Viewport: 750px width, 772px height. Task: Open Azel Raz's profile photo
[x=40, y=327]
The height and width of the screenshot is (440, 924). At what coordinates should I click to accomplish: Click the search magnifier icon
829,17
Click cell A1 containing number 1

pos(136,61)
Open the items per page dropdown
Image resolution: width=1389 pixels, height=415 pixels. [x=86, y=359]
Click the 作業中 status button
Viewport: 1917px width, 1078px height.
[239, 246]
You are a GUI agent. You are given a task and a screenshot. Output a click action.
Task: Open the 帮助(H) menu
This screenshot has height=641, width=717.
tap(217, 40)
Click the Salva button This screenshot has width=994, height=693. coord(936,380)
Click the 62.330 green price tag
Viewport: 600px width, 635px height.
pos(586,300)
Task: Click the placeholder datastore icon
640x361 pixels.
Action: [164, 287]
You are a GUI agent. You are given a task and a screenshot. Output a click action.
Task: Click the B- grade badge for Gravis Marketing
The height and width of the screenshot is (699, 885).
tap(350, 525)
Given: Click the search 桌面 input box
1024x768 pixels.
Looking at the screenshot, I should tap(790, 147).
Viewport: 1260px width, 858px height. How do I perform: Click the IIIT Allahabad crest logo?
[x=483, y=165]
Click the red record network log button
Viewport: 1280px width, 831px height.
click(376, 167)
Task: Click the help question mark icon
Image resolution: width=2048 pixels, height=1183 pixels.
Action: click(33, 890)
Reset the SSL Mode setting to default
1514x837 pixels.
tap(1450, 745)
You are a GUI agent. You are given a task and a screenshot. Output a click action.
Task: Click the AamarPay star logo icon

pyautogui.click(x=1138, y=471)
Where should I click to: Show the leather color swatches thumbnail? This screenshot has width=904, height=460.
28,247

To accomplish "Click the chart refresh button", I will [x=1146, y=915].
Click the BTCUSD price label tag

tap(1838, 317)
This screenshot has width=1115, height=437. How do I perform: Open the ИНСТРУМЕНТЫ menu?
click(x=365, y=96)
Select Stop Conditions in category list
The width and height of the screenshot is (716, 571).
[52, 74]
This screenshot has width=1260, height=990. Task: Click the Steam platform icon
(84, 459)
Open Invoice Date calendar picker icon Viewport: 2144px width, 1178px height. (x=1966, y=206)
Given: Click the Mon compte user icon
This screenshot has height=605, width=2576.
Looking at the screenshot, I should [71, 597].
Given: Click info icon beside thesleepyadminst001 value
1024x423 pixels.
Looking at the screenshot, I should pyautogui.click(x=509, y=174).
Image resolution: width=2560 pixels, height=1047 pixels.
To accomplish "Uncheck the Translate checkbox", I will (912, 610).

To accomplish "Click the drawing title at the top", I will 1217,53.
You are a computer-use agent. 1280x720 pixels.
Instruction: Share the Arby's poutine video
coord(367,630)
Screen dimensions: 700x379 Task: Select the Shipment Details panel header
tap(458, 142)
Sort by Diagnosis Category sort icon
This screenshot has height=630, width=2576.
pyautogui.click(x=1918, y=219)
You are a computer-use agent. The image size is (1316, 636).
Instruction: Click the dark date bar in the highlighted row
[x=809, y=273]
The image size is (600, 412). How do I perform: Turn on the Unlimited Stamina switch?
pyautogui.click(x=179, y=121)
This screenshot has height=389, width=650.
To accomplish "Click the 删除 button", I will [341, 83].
▬▬▬▬▬▬
#### AIM
Reproduce all of the material above verbatim, line for line and in the same order.

#### OUTPUT FOR THIS TASK
Viewport: 750px width, 772px height. Task: Open Azel Raz's profile photo
[x=40, y=327]
The height and width of the screenshot is (440, 924). At what coordinates should I click to accomplish: Click the search magnifier icon
829,17
Click cell A1 containing number 1

pos(136,61)
Open the items per page dropdown
Image resolution: width=1389 pixels, height=415 pixels. [x=86, y=359]
Click the 作業中 status button
Viewport: 1917px width, 1078px height.
[239, 246]
You are a GUI agent. You are given a task and a screenshot. Output a click action.
Task: Open the 帮助(H) menu
This screenshot has height=641, width=717.
tap(217, 40)
Click the Salva button This screenshot has width=994, height=693. coord(936,380)
Click the 62.330 green price tag
Viewport: 600px width, 635px height.
pos(586,300)
Task: Click the placeholder datastore icon
640x361 pixels.
Action: [164, 287]
You are a GUI agent. You are given a task and a screenshot. Output a click action.
Task: Click the B- grade badge for Gravis Marketing
The height and width of the screenshot is (699, 885).
tap(350, 525)
Given: Click the search 桌面 input box
1024x768 pixels.
Looking at the screenshot, I should tap(790, 147).
Viewport: 1260px width, 858px height. How do I perform: Click the IIIT Allahabad crest logo?
[x=483, y=165]
Click the red record network log button
Viewport: 1280px width, 831px height.
click(376, 167)
Task: Click the help question mark icon
Image resolution: width=2048 pixels, height=1183 pixels.
Action: click(33, 890)
Reset the SSL Mode setting to default
1514x837 pixels.
tap(1450, 745)
You are a GUI agent. You are given a task and a screenshot. Output a click action.
Task: Click the AamarPay star logo icon

pyautogui.click(x=1138, y=471)
Where should I click to: Show the leather color swatches thumbnail? This screenshot has width=904, height=460.
28,247

To accomplish "Click the chart refresh button", I will [x=1146, y=915].
Click the BTCUSD price label tag

tap(1838, 317)
This screenshot has width=1115, height=437. How do I perform: Open the ИНСТРУМЕНТЫ menu?
click(x=365, y=96)
Select Stop Conditions in category list
The width and height of the screenshot is (716, 571).
[52, 74]
This screenshot has width=1260, height=990. Task: Click the Steam platform icon
(84, 459)
Open Invoice Date calendar picker icon Viewport: 2144px width, 1178px height. (x=1966, y=206)
Given: Click the Mon compte user icon
This screenshot has height=605, width=2576.
Looking at the screenshot, I should [71, 597].
Given: Click info icon beside thesleepyadminst001 value
1024x423 pixels.
Looking at the screenshot, I should pyautogui.click(x=509, y=174).
Image resolution: width=2560 pixels, height=1047 pixels.
To accomplish "Uncheck the Translate checkbox", I will (912, 610).

To accomplish "Click the drawing title at the top", I will 1217,53.
You are a computer-use agent. 1280x720 pixels.
Instruction: Share the Arby's poutine video
coord(367,630)
Screen dimensions: 700x379 Task: Select the Shipment Details panel header
tap(458, 142)
Sort by Diagnosis Category sort icon
This screenshot has height=630, width=2576.
pyautogui.click(x=1918, y=219)
You are a computer-use agent. The image size is (1316, 636).
Instruction: Click the dark date bar in the highlighted row
[x=809, y=273]
The image size is (600, 412). How do I perform: Turn on the Unlimited Stamina switch?
pyautogui.click(x=179, y=121)
This screenshot has height=389, width=650.
To accomplish "Click the 删除 button", I will [341, 83].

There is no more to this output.